Russia bans pork imports from US and Canada
Russia's food safety watchdog Rosselhaznadzor has found the feed additive ractopamine, which is banned in Russia, in meat products imported from the United States, Canada and Brazil, and has decided to ban imports from one US and two Canadian companies.
The long-running international dispute over ractopamine, a drug used to boost growth and leanness in pork and beef production, has become even more contentious in recent weeks. Products from the Brazilian company have been put under enhanced monitoring.
The Federal Veterinary and Phyto-Sanitary Oversight Service said ractopamine was found in pork imported from US company John Morrell, and Canadian companies Aliments Asta Inc. and Quality Meat Packers Ltd.
In addition, due to a first violation, an enhanced laboratory testing regime has been imposed on products from Maple Leaf Foods Inc. Les Aliments Maple Leaf Inc., Great Lakes Specialty Meats of Canada Inc, Atrahan Transformation Inc. and Fearmans Pork Inc. If further violations are found in future, the watchdog warned it will be forced to impose temporary restrictions on imports of products from these companies into Russia.

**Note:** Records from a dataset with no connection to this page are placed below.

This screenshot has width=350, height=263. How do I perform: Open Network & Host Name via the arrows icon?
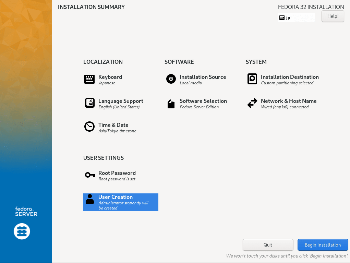(252, 103)
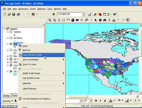This screenshot has height=108, width=142.
Task: Switch to the Display tab
Action: (6, 96)
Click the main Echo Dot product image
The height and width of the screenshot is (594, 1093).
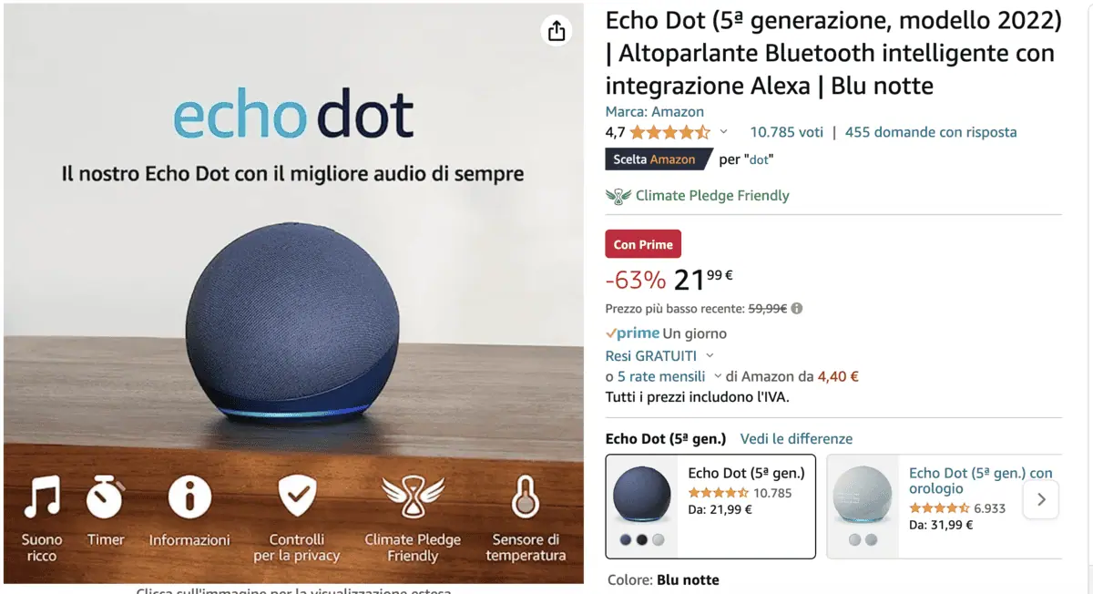293,293
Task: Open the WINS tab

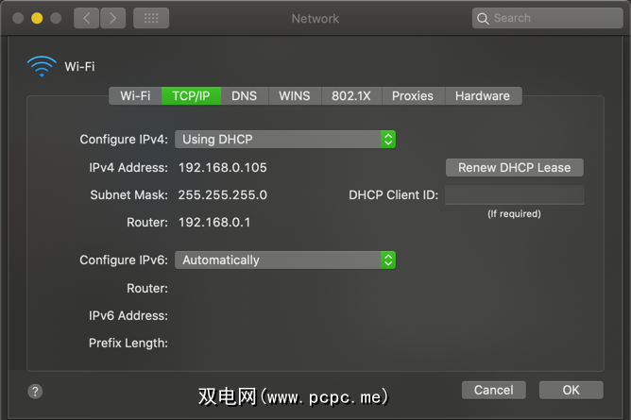Action: point(294,95)
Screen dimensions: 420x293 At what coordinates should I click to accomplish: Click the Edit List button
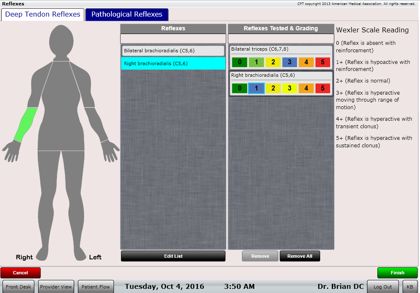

Such a measure could also be imposed against the products from Brazil's Seara Alimentos and Sadia S.A., in which ractopamine was also found. For the time being, products are under lab monitoring.
Russian experts do not doubt that this is only the first restrictions that will occur against pork producers using ractopamine additive. According to Russian vets the foreign producers that previously were growing animals with the help of this drug simply could not immediately change the production process according to the new Russian requirements.